Sunday, December 4, 2016

A New London Ritual

Back in 2013 when I went to London, I paid my first visit to the newly restored St. Pancras Station and I visited the "mile-long" champagne bar that I had heard so much about.  Before I stopped at the bar, I stopped at the Neuhaus Chocolate shop and picked up a couple of tasty chocolates to enjoy with my glass of champagne.

It was a treat that I remembered very well.

The champagne bar featured a huge selection of champagnes from all over France.  I don't recall which one I selected but I have a clear memory of having quite a lot to choose from.

So on this most recent trip to London back in September, I decided to repeat that little event that I enjoyed so much three years ago.

First I tried to find the Neuhaus Chocolate store only to find that it had been replaced by Godiva chocolates.  Oh well, those are pretty good too.
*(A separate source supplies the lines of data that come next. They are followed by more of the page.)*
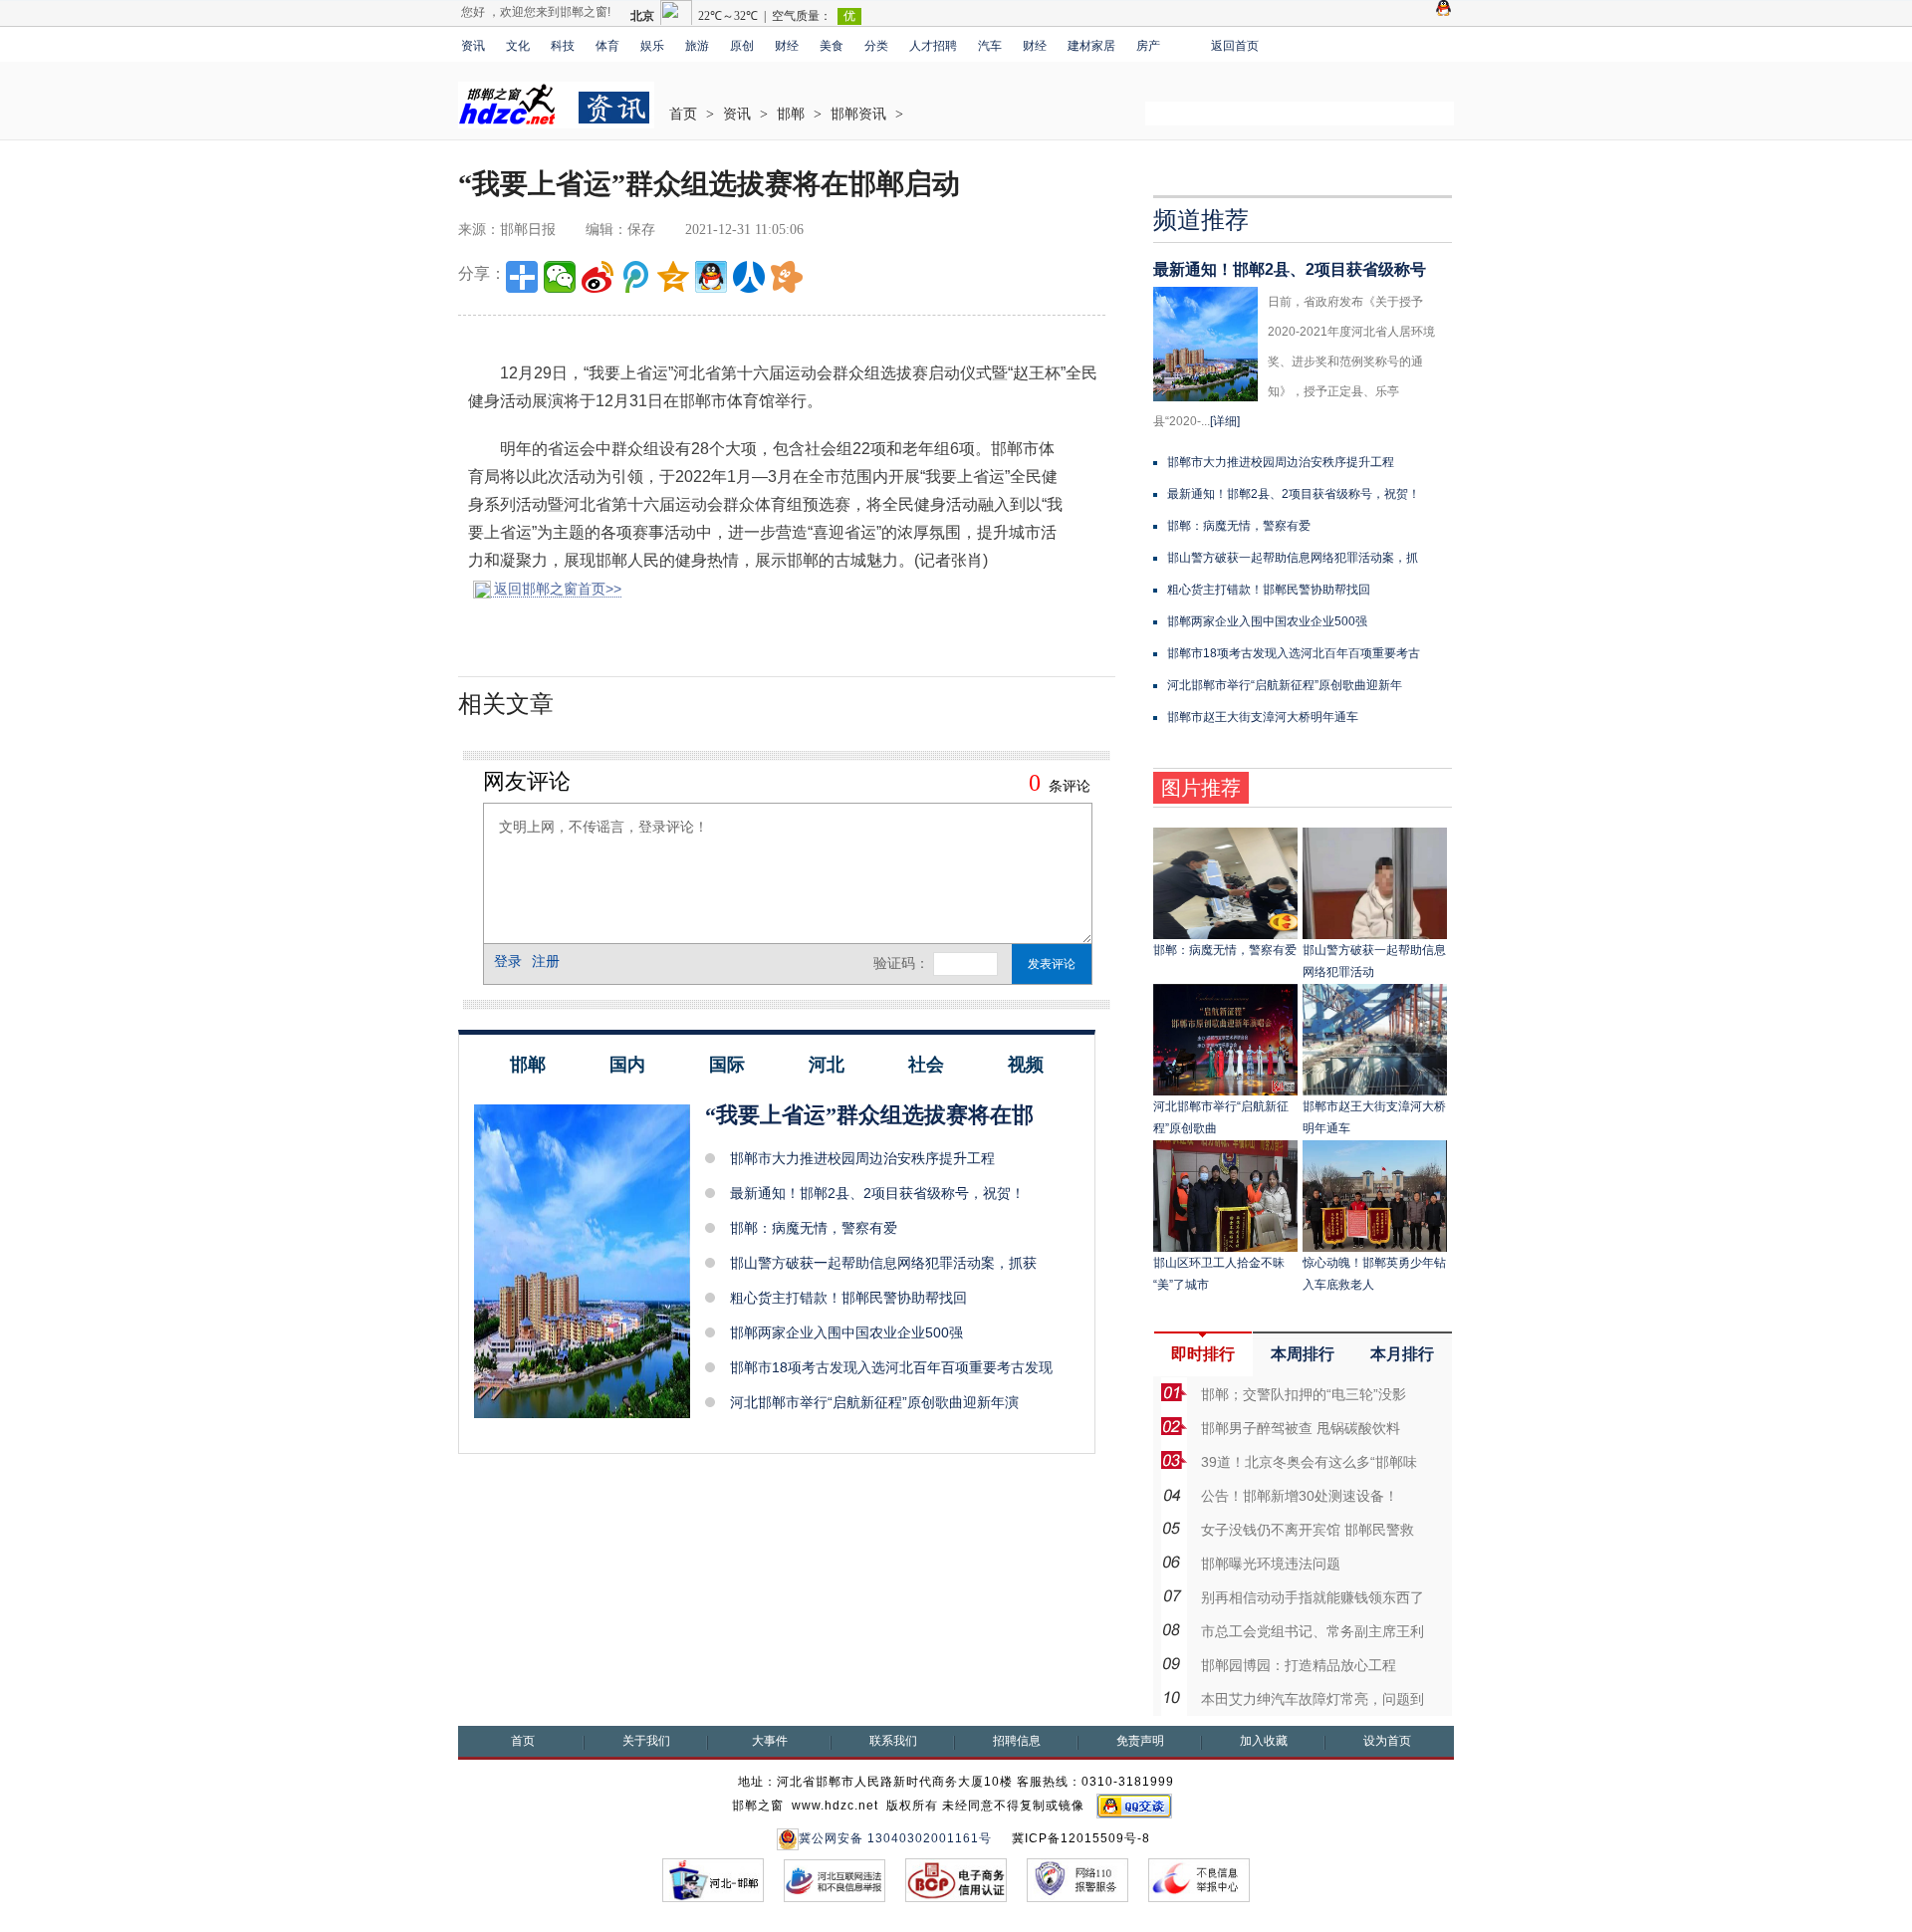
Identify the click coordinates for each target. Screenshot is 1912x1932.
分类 (876, 46)
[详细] (1225, 421)
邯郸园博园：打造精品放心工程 (1298, 1665)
Next I found a little table overlooking the lower level of the station and perused the champagne menu.  Well, that had changed too.  No longer did they offer a huge selection of champagnes.  In fact there seemed to be only two brands available and one of them bore the same name as the bar "Searcy's".  Who knows who the actual vintner was.  I was somewhat disappointed but I ordered a glass anyway.

While I sipped my champagne, I did however enjoy sitting there and watching the people below me all headed in various directions and I enjoyed watching the Eurostar trains coming and going behind me.  So the experience wasn't a complete loss.  I may not repeat the glass of champagne experience but, it's certain that I will return to St. Pancras station.  It's a beautiful place with lots of activity and it's the only station where you can catch the Eurostar to Paris or Brussels.  

Sunday, November 27, 2016

Waterhouse Square

Because I love the city so much, I've been to London many times and there is one thing every visit has proven to me, there is always something new to discover.  On this last trip in October, I spent less time riding the tube to destinations and more time walking and that is how I discovered this beautiful place.  It's located along busy Holborn Street near the boundary with the City of London (the square mile financial district).

The building appealed to me immediately with it's arched entrance and more arches on the inside courtyard.  The building is historically listed and was designed by architects Alfred Waterhouse and his son Paul Waterhouse and was built in phases between 1885 and 1901.  (Alfred Waterhouse is the same architect who designed the Natural History Museum in London, another gorgeous Gothic building.)

It was originally built for the Prudential Assurance Society who resided there until 1999.  It is now home to a variety of business offices and offers space for parties and banquets.  The offices of English Heritage are now located here.

Back in the far corner of the vast courtyard, there is a memorial to the staff of Prudential who died in WW1.

If I lived in London, I'd find this place a very appealing place to work.  I sat for a while in the courtyard just enjoying the surroundings.